Thursday, June 23, 2005

[TB] I was gently reminded today,...

I was gently reminded today, that I hadn't posted in awhile. Awhile of course being two months. I don't have any really cool or good excuse for this, other then to say, I just didn't feel like it. Not in the, I'm lazy and couldn't think of anything to say, there is always something going on, even as something as inane as which movie sucked more "Bad(der) Santa", or "The Manchurian Candiate" (2004). More it was the didn't feel like it as in I just couldn't write.

My soul was willing, my brain was not. Or is that the reverse?

Basically I had slipped into this visual input/output mode where I couldn't write or express myself in cognitive ways. I could communicate, but I couldn't expound. I could see, taste, and smell, but I couldn't hear or speak right. I gobbled up seasons worth of TV shows for the first time in six months, cause they were short, flashy, and all visual. But I couldn't stand to get through 2 minutes of Cary Grant's "Bringing Up Baby".

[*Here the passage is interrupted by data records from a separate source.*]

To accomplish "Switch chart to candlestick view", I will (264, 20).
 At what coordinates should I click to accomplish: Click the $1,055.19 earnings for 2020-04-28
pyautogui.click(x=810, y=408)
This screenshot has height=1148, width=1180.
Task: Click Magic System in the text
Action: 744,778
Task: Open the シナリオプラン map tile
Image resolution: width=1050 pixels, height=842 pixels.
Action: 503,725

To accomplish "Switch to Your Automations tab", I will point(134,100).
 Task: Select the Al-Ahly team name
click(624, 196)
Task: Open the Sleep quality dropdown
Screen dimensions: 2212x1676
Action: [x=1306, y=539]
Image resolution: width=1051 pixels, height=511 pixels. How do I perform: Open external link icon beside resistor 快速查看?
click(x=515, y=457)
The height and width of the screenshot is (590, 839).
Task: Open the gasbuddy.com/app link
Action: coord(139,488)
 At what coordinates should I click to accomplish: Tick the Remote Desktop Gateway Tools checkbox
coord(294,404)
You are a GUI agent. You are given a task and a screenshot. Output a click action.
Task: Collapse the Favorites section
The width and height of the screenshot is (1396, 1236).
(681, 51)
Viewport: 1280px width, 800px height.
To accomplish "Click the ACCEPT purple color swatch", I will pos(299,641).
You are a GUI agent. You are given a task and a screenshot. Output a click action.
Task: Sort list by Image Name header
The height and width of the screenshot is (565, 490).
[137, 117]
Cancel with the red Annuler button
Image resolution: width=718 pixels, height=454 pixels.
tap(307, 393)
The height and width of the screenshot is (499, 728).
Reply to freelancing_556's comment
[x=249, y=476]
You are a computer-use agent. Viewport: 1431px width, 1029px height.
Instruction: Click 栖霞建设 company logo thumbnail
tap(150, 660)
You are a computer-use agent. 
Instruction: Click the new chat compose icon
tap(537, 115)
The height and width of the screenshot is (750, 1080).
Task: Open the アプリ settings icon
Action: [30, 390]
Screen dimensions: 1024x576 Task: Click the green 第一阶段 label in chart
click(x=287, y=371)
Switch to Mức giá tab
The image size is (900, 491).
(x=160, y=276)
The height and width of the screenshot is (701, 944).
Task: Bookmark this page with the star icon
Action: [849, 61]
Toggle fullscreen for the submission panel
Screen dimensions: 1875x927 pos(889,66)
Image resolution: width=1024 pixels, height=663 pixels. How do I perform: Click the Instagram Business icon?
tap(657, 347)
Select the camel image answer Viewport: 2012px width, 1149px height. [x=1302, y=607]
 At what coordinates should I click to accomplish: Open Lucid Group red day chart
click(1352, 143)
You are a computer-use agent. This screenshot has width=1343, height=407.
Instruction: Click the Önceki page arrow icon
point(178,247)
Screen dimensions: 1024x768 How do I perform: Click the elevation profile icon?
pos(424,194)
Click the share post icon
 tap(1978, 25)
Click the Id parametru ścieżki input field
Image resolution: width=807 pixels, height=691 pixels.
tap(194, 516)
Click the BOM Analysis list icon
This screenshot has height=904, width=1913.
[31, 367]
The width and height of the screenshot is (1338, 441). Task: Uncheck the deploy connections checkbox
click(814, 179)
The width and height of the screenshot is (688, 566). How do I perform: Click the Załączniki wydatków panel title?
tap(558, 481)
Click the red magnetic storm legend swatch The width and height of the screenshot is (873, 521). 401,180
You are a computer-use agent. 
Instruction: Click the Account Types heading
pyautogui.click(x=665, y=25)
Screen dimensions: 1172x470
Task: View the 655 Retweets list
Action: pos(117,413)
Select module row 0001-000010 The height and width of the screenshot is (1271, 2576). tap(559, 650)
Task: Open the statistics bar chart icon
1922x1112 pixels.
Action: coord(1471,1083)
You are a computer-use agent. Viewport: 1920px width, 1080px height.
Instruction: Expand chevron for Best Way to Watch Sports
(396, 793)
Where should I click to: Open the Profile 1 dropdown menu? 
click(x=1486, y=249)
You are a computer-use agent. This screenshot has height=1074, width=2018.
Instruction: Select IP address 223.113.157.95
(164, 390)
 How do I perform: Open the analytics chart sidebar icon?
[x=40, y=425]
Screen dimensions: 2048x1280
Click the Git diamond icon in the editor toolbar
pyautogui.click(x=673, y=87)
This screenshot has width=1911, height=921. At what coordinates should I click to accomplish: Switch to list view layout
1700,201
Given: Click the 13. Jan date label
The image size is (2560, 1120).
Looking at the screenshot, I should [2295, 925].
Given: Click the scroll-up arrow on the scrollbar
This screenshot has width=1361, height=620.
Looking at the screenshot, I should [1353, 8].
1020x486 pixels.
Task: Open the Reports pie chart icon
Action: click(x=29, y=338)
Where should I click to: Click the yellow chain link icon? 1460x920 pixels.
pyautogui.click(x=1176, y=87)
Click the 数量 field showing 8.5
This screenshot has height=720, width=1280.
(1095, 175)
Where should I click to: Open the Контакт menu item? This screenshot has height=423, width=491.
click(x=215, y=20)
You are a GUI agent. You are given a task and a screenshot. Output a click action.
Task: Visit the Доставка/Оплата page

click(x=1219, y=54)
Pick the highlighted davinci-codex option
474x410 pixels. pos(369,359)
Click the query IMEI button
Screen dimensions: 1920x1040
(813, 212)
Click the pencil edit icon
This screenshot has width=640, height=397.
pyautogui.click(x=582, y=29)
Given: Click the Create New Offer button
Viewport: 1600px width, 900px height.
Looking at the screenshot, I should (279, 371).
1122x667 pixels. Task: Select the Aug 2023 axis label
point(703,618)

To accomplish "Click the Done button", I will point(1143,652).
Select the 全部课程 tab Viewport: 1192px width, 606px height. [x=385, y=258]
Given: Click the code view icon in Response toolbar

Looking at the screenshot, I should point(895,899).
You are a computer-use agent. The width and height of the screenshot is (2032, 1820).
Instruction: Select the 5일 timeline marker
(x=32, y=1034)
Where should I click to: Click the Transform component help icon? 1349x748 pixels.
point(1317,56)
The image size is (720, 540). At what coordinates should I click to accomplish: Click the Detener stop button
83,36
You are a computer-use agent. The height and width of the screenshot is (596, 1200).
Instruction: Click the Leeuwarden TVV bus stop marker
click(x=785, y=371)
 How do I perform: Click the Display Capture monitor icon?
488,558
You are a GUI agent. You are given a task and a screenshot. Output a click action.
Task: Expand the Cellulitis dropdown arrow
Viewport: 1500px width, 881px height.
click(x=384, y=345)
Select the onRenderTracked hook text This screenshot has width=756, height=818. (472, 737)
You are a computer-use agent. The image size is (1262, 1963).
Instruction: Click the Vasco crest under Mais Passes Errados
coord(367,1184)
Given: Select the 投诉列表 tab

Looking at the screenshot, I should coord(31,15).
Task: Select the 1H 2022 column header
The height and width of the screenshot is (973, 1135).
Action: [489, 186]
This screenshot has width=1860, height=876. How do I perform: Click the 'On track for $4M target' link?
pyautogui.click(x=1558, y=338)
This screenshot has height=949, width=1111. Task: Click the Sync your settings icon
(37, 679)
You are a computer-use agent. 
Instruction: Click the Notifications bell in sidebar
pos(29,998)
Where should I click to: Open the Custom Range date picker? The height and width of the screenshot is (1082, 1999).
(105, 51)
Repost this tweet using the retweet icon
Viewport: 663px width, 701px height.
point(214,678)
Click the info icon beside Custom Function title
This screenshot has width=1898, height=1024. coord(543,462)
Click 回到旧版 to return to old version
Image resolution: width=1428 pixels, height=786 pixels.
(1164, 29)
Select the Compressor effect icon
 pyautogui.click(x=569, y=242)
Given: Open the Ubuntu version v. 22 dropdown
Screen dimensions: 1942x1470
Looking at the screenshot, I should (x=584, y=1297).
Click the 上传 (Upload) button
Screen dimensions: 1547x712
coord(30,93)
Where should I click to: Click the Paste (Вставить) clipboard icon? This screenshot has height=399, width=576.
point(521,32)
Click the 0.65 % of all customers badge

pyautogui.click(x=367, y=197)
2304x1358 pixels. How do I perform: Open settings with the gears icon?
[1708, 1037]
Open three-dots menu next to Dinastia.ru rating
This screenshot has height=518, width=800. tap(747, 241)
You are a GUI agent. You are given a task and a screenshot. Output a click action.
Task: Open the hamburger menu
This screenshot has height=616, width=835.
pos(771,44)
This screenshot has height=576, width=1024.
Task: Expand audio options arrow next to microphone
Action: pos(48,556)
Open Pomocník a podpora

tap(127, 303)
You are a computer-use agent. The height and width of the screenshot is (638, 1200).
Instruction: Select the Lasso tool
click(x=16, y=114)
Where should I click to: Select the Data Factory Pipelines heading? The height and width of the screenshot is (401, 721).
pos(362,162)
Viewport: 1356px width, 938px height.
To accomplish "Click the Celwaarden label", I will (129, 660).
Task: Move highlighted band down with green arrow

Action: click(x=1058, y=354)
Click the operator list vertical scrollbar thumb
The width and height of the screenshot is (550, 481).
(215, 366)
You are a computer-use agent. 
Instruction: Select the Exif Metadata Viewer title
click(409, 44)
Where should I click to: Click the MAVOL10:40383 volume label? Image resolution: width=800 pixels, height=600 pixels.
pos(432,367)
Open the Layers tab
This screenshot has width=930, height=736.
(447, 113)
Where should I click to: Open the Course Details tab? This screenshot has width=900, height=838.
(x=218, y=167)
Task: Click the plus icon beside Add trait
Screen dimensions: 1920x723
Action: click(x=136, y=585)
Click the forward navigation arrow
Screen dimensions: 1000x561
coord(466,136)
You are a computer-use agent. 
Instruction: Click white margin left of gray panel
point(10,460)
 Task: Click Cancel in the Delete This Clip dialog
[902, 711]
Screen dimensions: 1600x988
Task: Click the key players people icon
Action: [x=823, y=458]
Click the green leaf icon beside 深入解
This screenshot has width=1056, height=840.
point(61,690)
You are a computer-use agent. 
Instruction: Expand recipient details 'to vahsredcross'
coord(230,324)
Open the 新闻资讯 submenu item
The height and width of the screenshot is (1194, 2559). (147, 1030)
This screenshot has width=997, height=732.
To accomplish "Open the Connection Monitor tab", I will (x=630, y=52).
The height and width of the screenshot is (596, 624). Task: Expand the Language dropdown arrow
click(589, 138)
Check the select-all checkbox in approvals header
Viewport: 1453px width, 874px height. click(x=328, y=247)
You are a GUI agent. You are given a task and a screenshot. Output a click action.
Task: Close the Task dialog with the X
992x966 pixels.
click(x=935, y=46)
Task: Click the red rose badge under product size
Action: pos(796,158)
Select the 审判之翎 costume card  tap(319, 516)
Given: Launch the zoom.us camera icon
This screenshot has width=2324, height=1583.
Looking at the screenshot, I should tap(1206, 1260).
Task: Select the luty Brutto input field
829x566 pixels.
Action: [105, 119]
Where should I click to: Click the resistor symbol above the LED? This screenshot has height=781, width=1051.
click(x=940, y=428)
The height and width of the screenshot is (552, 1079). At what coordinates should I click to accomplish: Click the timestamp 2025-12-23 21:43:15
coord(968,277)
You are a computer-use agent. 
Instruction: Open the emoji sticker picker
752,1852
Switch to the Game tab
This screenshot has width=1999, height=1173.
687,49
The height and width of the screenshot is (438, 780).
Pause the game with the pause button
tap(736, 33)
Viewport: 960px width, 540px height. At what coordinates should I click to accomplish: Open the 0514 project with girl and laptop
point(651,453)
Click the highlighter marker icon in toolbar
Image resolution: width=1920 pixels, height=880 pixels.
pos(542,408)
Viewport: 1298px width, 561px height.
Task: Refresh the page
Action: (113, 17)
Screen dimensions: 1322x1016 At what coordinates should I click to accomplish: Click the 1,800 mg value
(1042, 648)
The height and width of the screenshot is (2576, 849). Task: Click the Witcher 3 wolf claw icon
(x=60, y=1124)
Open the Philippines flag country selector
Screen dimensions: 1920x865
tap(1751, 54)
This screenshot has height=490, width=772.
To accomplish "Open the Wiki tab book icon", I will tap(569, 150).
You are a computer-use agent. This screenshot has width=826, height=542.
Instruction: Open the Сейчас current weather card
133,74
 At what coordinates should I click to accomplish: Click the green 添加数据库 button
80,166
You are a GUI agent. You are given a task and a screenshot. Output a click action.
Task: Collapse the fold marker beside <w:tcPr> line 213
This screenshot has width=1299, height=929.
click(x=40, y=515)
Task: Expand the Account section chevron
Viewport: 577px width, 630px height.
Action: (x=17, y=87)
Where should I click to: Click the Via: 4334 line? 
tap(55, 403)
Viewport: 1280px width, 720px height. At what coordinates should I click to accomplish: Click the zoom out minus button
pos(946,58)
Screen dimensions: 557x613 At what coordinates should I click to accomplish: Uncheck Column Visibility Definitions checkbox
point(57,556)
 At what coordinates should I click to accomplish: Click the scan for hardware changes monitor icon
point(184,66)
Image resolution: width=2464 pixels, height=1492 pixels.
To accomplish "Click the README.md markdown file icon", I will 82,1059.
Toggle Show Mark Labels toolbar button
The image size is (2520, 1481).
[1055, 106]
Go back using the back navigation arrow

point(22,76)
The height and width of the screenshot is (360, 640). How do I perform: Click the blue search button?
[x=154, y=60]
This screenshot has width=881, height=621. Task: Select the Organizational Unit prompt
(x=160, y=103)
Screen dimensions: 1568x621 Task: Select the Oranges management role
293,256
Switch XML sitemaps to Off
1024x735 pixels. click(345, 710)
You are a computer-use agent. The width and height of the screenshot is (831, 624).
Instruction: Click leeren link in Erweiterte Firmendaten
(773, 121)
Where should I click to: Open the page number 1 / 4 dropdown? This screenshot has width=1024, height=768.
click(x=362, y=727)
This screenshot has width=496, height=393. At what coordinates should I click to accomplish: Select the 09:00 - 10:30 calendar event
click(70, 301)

My imagination had shut down, and in it's place was this vacant life-vamping thing. I didn't do anything important. I didn't do anything utterly exciting unless it was by accident or outside force. I did work on some sutff around the house, but there was no umph behind it. I had stopped being hyper, and I did not know, or really care why. I wasn't depressed, but I wasn't exuberant either. I was just. Unless you've been there, you wouldn't understand.

Then one day, about a week ago, it snapped. Something, even I don't know what, changed. Maybe it was the walking with 20,000 other people on a hot day, to support a cause that hadn't directly touched my life, but was important. Maybe it was the sudden snap from having trouble sleeping, to getting sleep when I wanted without problem. Or maybe something else entirely.

Whatever it was, the pilot light was lit, and I started thinking again. I started reading all my websites, heck I picked up a book and read it front to back in two days again, and I started communicating. So when I saw a new blog out there that really stoked the fires of creativity I realized, I had forgotten my own creation. Thus I'm writing here again today, and hopefully many days to come.